California drew the largest share at $699.6 million, Florida got $418 million, Michigan $154.5 million, Arizona $125.1 million and Nevada $102.8 million. Apparently the split was based largely on population size, which certainly is one way to do it.
A fairer method might have been to look at the current mortgage foreclosure rate in each state, in which case Nevada - with Las Vegas as its much-pummeled real estate meltdown epicenter - would have picked up a bigger portion of the proceeds. Negative equity measure, or being underwater, would be another metric that could have been used here. Again, Nevada would have ranked right up there for more funds than what it now received.
Each state presented its own innovative program for mortgage borrower relief, but a few predictable items appear on everyone's list. The most prevalent one is principal reduction, something that all address in a variety of ways.

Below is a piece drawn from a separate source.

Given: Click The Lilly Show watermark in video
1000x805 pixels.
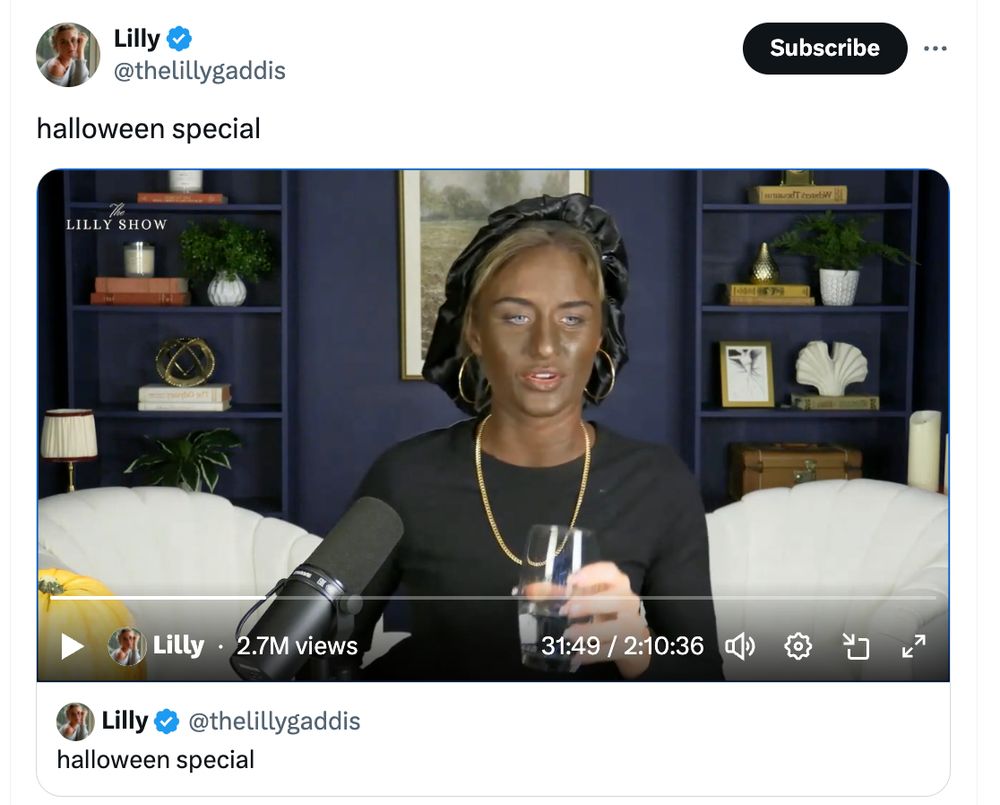Looking at the screenshot, I should click(x=116, y=218).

It clearly is the key in any plan, government or private, to stabilize housing markets from Florida to Nevada and beyond. The Obama Administration is putting increasing emphasis on it, but its actions need more support from mortgage lenders who so far have been reluctant to do much about it.
Unemployed homeowners get help to meet their mortgage obligations while looking for work is another popular feature. As is the assistance to handle the complexities of a second mortgage that may be hindering loan modification or any other real estate transaction, like a short sale.
Hardest Hit Fund will have a second phase later this year, covering the next tier of states lured into the now infamous mortgage and real estate backwater. It will bring some relief to a still festering housing situation, but for a real impact to be achieved the private sector needs to step up to the plate with a hot bat.